Telling the story of four very different women living in the tumult of 1953 Tehran, Women without Men, is a visually exquisite and poetic exploration of gender issues that are still prevalent today in Iran, as well as many parts of the world.  Adapted from Shahrnush Parsipur’s novel of the same title, and directed by Iranian-born filmmaker and artist Shirin Neshat (in collaboration with Shoja Azari) this 2010 film is a deeply expressive and haunting representation of female perseverance.

Leading up to the American-backed coup that ejected Iran’s first democratically elected leader and reinstated the Shah, four women struggle to find peace, meaning, happiness and purpose in their world. Munis (Shabnam Tolouei) is a politically-conscious independent thinker who wishes to be free from her older brother’s constant berating and attempts to marry her off. Her close friend Faezeh (Pegah Ferydoni) does not share her progressive attitude and longs to marry Munis’s pious and upright brother. Fakhri (Arita Shahrzad) is a middle-aged housewife of a prominent general who enjoys an affluent lifestyle, but is forced to reexamine her unhappy marriage when a former lover reemerges. And Zarin (Orsi Tóth) is a distraught, lonely and sickly young prostitute seeking physical and spiritual solace.  These women find refuge, rectitude, fortitude and solidarity in each other despite the unkind manifestations of the outside world.

Shot in Morocco with an almost entirely Iranian-born cast and crew, the assembly of Women without Men must have been a daunting task for Neshat. Casting for her first dramatic feature took over a year, as they had to find Iranian-born actors throughout Europe that spoke Farsi without an accent. The exception was Hungarian actress Orsi Tóth, who had no lines in the film, but delivered a thoughtful, moving and reflective performance nonetheless. Shabnam Tolouei is also riveting as Munis. The actress, playwright and theater director was born in Iran, but moved to Paris because religious persecution prohibited her from working in her own country.

Director Shirin Neshat has long explored gender issues in the Islamic world through her art and photography, but she does more than that with this impressive debut feature. Not only is the film visually moving, thanks in large part to the stunning cinematography from Martin Gschlacht, but it features stirring symbolism and a uniquely beautiful story about female friendship and amity.

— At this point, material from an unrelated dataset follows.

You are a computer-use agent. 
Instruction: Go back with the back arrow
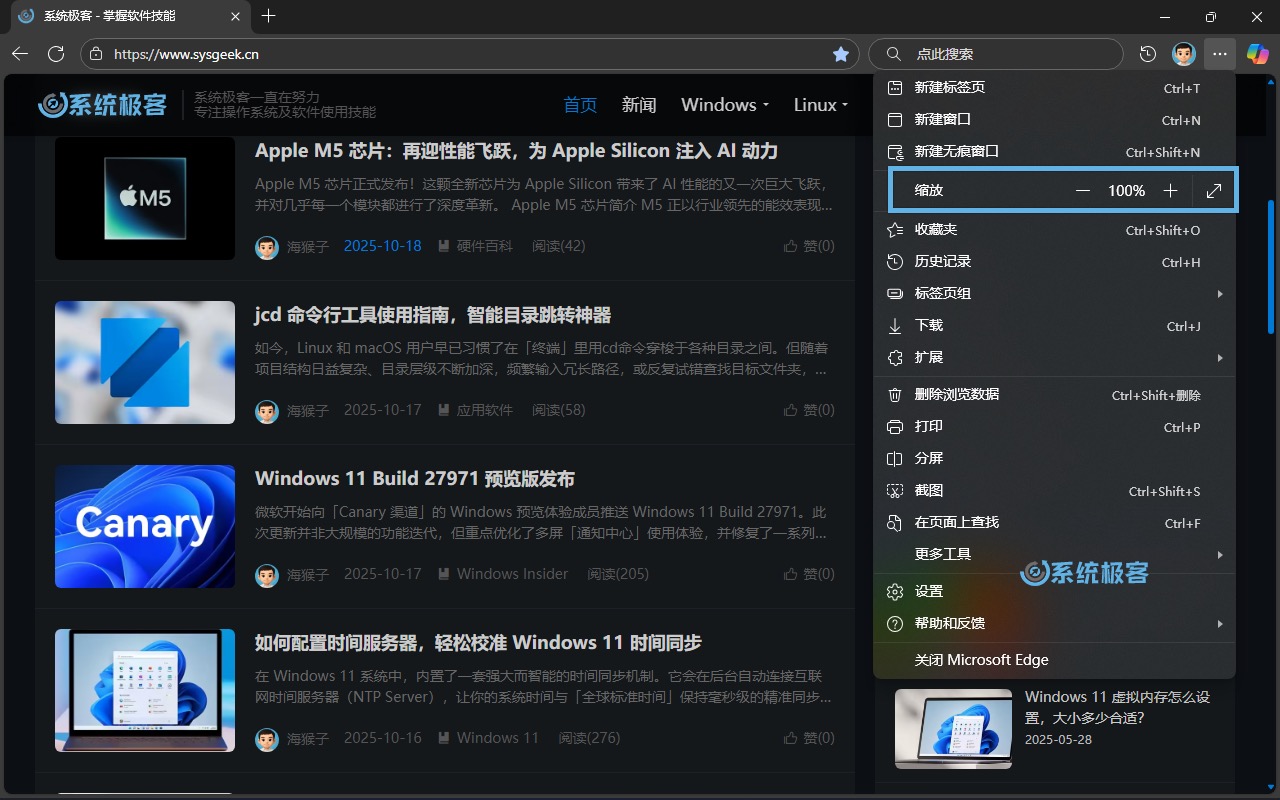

It is a story so rarely told—women of different ages, of different social circles and coming from varying circumstances, building an affinity through understanding, compassion and healing.

Women without Men is such a fitting title for this film, because it is an exhibition not only of the resolve of women under various restrictions, but especially of female camaraderie.

Women Without Men is now available on DVD from IndiePix Films.